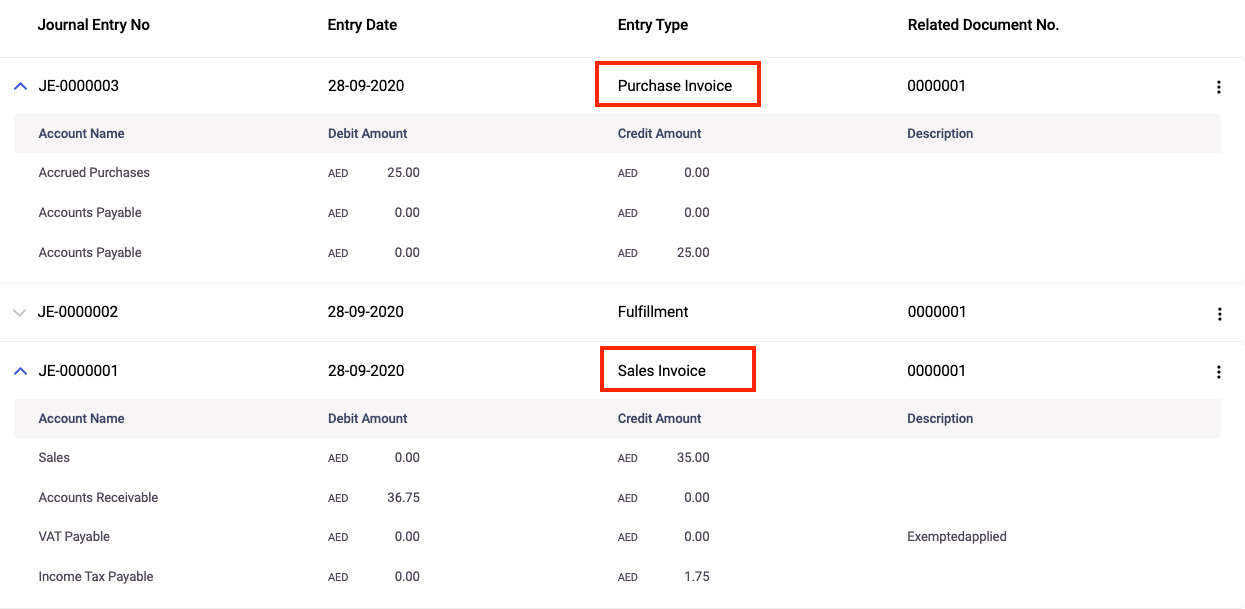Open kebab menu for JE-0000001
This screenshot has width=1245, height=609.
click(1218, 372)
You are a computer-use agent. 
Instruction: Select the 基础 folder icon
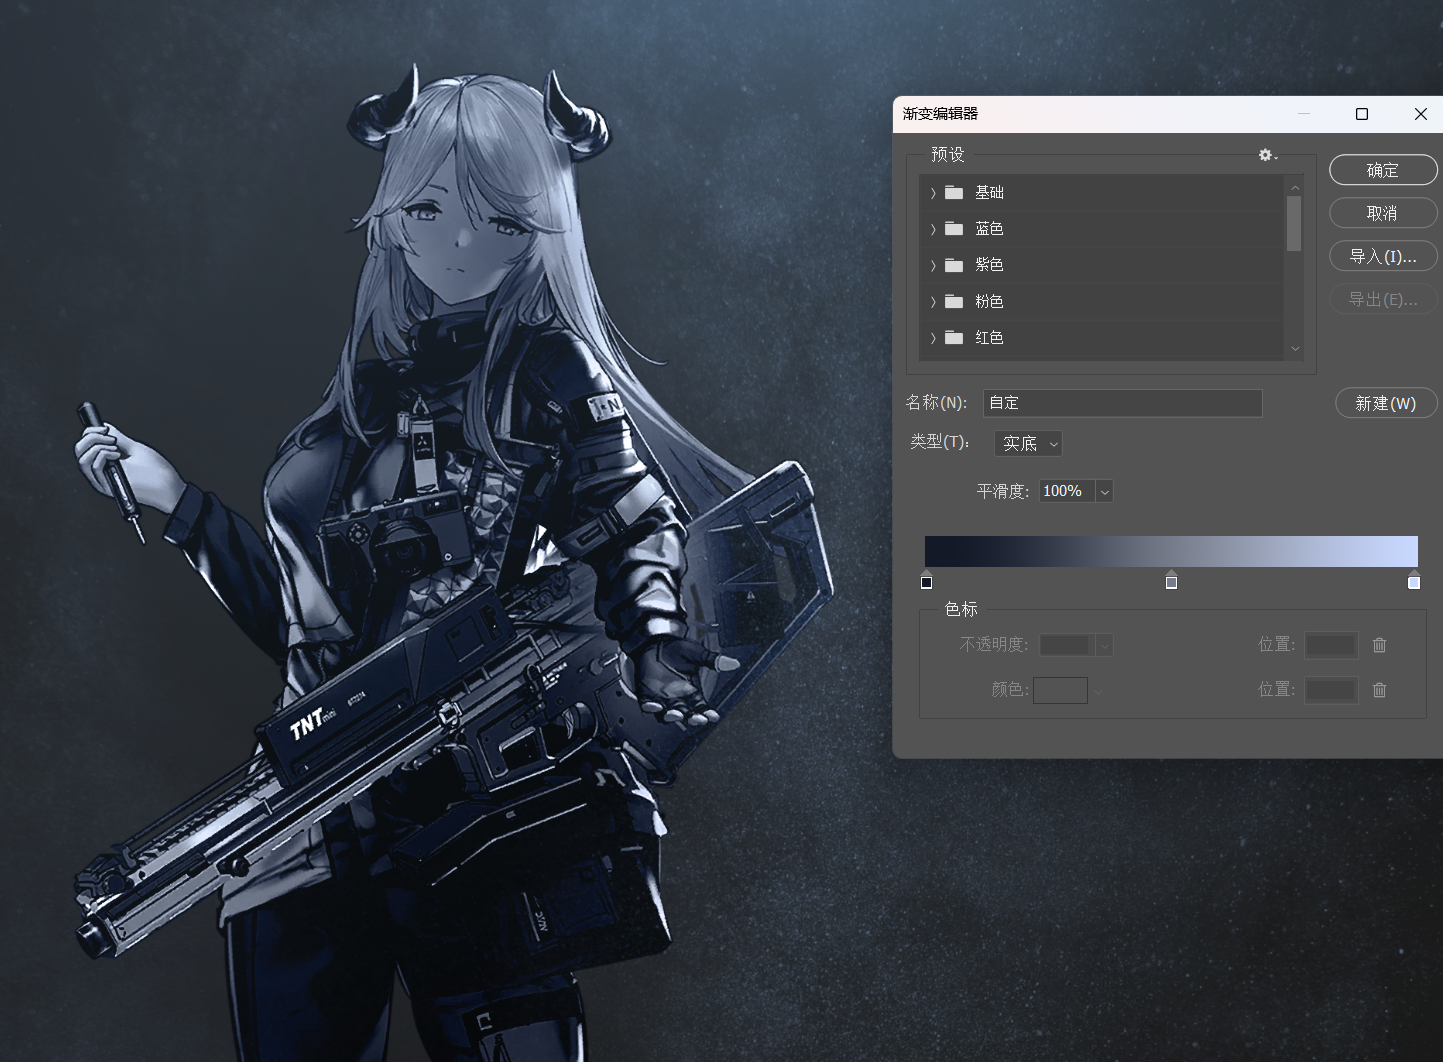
********
→ Directions for this task
An exact transcription is needed, covering the line with "You are a computer-use agent." and every line after it to the end of the entries, but not the pictures.

→ Solution to this problem
You are a computer-use agent. 
Instruction: Select the 基础 folder icon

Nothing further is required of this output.